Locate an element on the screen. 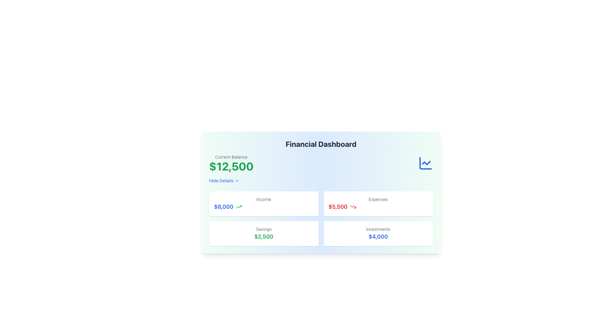  the graphical representation of the line chart within the data dashboard, located at the top-right corner of the interface is located at coordinates (425, 163).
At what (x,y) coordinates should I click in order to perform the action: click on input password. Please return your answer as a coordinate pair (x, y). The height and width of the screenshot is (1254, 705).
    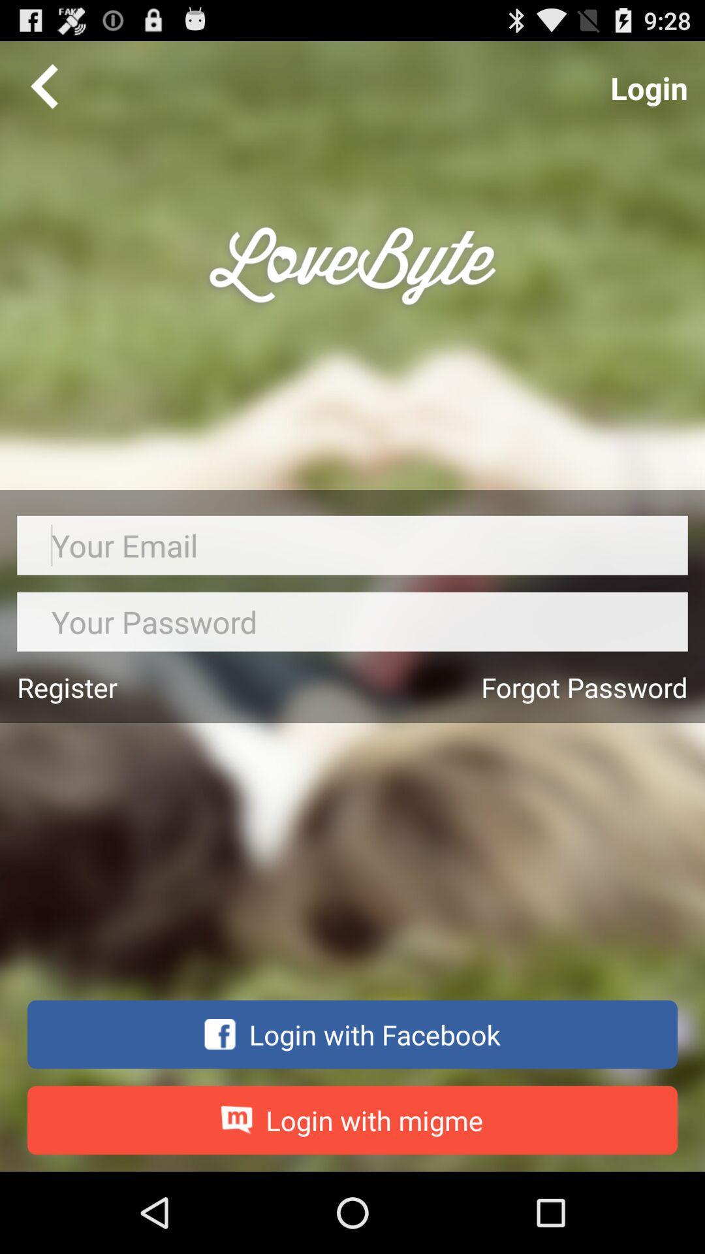
    Looking at the image, I should click on (353, 621).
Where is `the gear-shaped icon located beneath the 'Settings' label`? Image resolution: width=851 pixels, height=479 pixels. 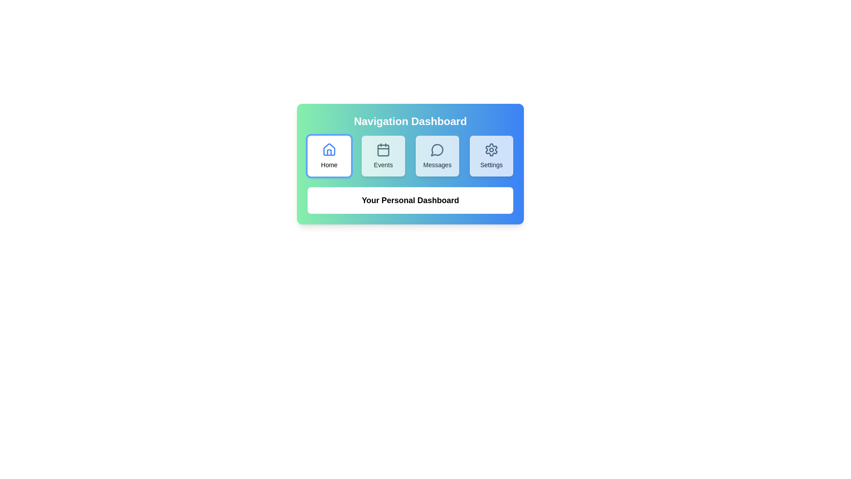 the gear-shaped icon located beneath the 'Settings' label is located at coordinates (491, 149).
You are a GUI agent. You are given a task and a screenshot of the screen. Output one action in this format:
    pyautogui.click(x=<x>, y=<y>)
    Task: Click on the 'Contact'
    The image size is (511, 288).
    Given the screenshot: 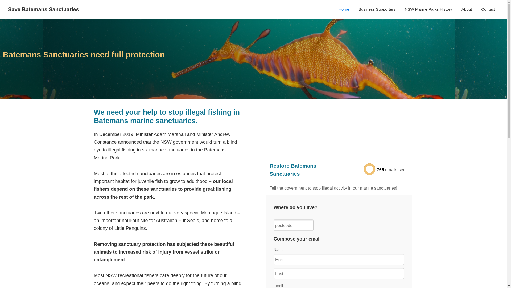 What is the action you would take?
    pyautogui.click(x=488, y=9)
    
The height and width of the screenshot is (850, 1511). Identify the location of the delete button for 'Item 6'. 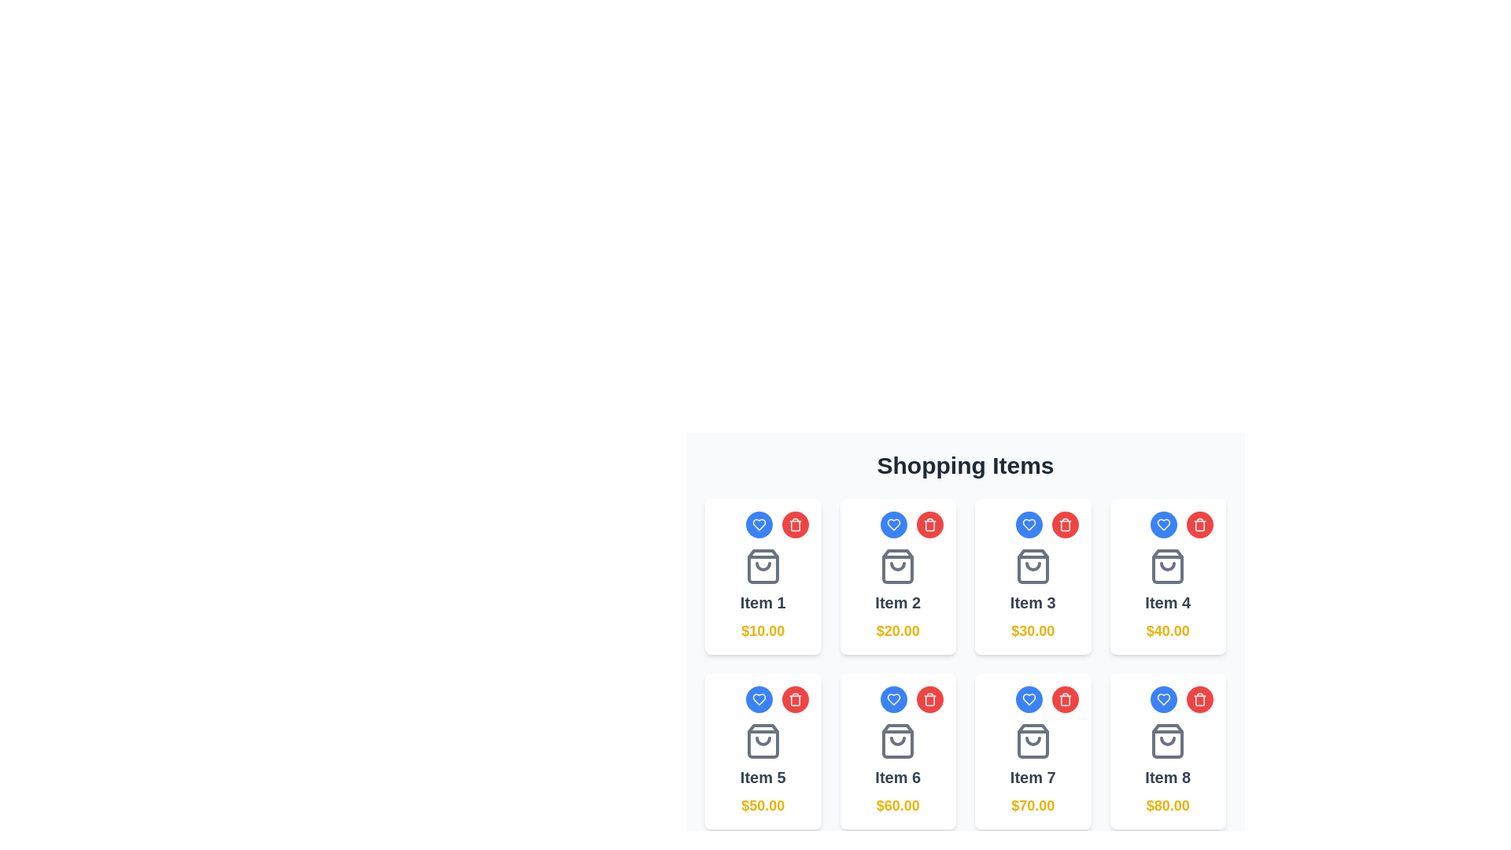
(929, 698).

- _Required task_:
From the line holding "The height and width of the screenshot is (850, 1511)." through the end of the material, inclusive, lay out the lines as a numbered list with no blank lines. Leave the pictures out.

- _Reply to the exercise_:
1. The height and width of the screenshot is (850, 1511). Identify the location of the delete button for 'Item 6'. 
2. (929, 698).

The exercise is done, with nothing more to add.